State lawmakers have set aside $15 billion of the proposed $130 billion budget for possible property tax relief. The state’s largest and oldest fiscal watchdog organization calls that “a great start” but says it “falls short of providing the largest property tax cut in Texas history.”
Both chambers of the Texas Legislature have unveiled their draft budgets for the 2024-2025 fiscal years.
With a $32 billion budget surplus, Gov.

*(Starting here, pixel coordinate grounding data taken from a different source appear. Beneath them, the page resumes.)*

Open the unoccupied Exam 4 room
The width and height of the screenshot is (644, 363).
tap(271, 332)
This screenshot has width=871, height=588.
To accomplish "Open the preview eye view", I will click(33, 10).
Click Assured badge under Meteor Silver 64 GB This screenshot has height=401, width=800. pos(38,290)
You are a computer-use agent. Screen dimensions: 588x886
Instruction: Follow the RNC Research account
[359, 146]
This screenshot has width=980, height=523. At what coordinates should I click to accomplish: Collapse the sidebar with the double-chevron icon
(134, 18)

Greg Abbott has said that money should be “returned to taxpayers” and used to deliver “the largest property tax cut in Texas history.”
Tim Hardin of Texans for Fiscal Responsibility said his organization’s review of the draft budgets represent “a good start” but that more needs to be done.

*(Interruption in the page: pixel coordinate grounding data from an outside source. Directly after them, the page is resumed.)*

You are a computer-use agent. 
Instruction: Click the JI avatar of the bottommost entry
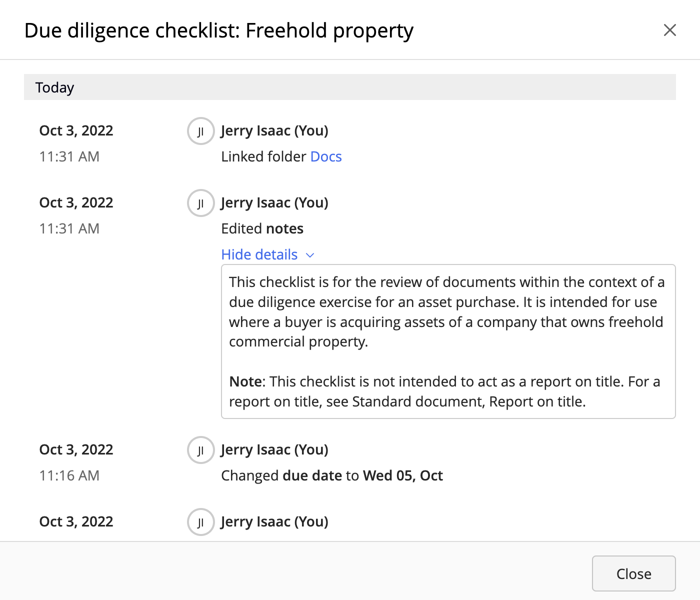(x=201, y=522)
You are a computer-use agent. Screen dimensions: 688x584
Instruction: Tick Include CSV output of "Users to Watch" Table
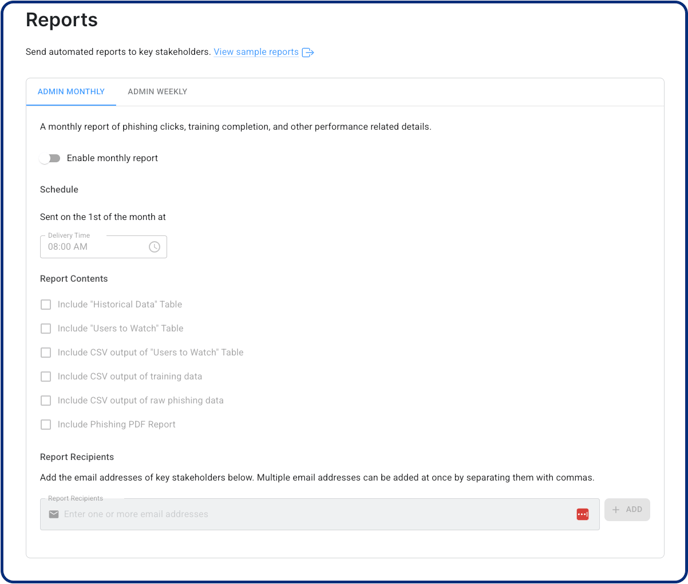point(46,353)
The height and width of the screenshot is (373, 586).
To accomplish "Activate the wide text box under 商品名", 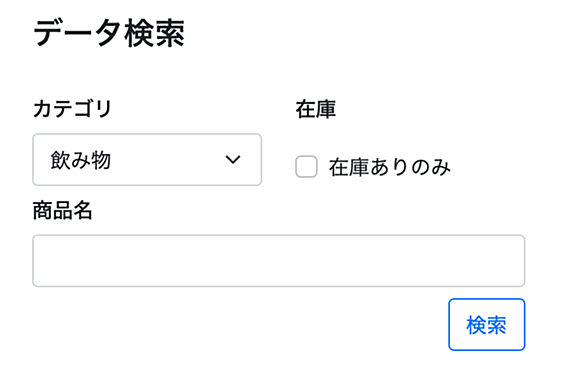I will 279,261.

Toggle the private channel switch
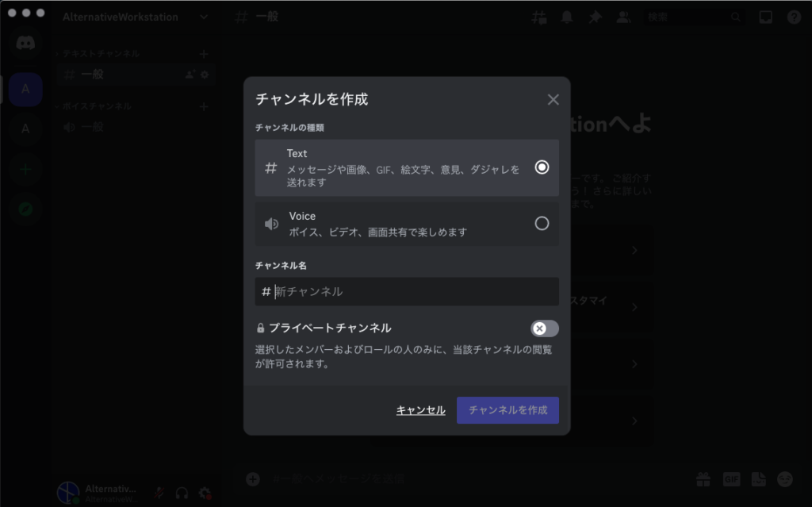[x=544, y=328]
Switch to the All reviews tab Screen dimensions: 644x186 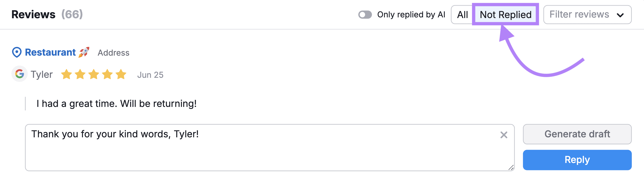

“The current record stands at $14.2 billion in compression from the 2008-2009 biennium,” wrote Hardin. “To beat that, adjusting for inflation, the Legislature would need to provide around $20 billion in compression.

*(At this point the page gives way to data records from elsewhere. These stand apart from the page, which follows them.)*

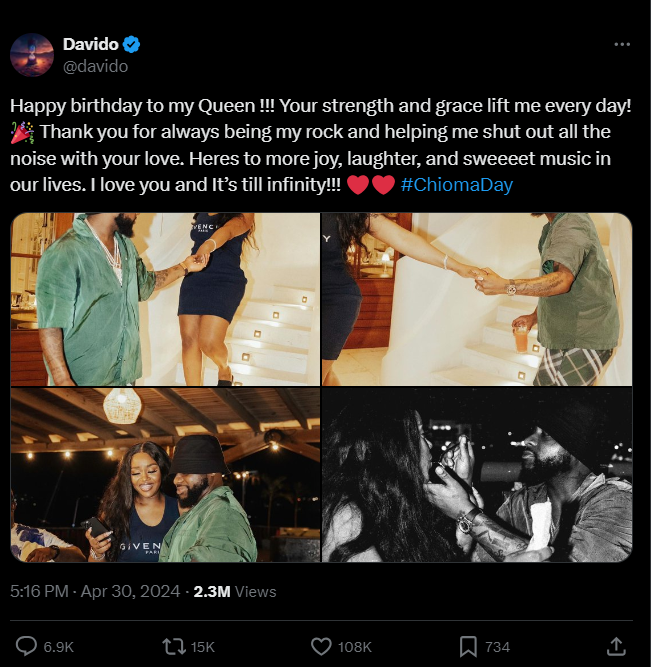Open the three-dot more options menu
Viewport: 651px width, 667px height.
pos(622,45)
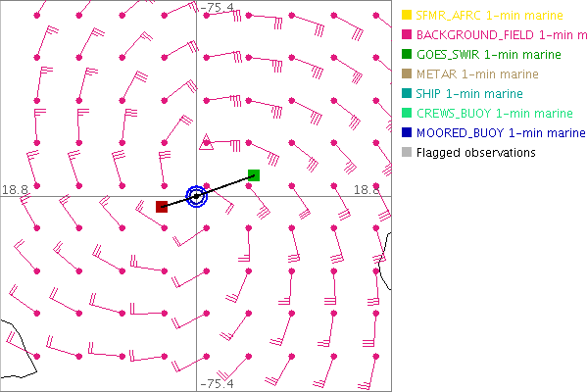Click the green square track marker

(x=254, y=175)
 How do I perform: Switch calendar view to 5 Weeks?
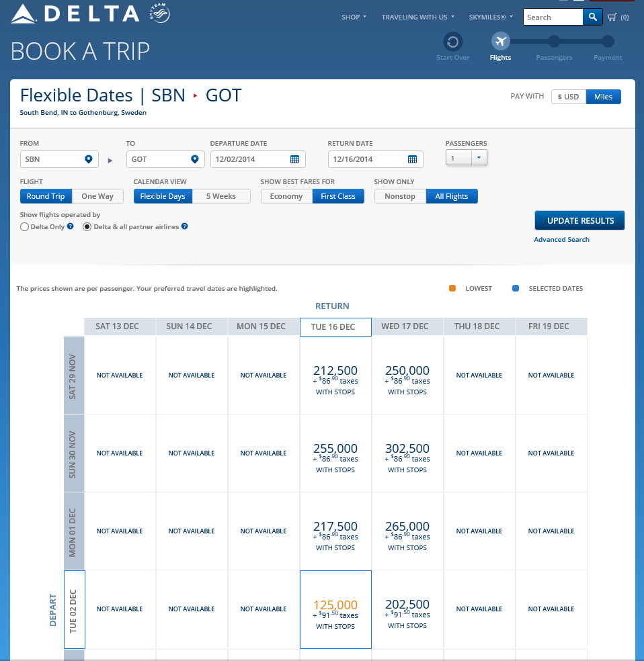coord(221,196)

Because property taxes are levied locally, state efforts to reduce the property tax burden require a “compression” of local property tax rates.
Hardin continued:
We encourage the Legislature to continue down the path they have started and put Texas on a path toward the elimination of property taxes, and to come through on Abbott’s plan of the largest property tax cut in history by cutting more spending and providing at least $20 billion in M&O compression; preferably, however, the entire $32.6 surplus will be used.
Texans for Fiscal Responsibility has been promoting what they call the “Texas Prosperity Plan.” It would see lawmakers adopt “no-growth budget” operating—because “government is already too big.” They would use excess tax revenues to then eliminate school property taxes altogether over a period of several years.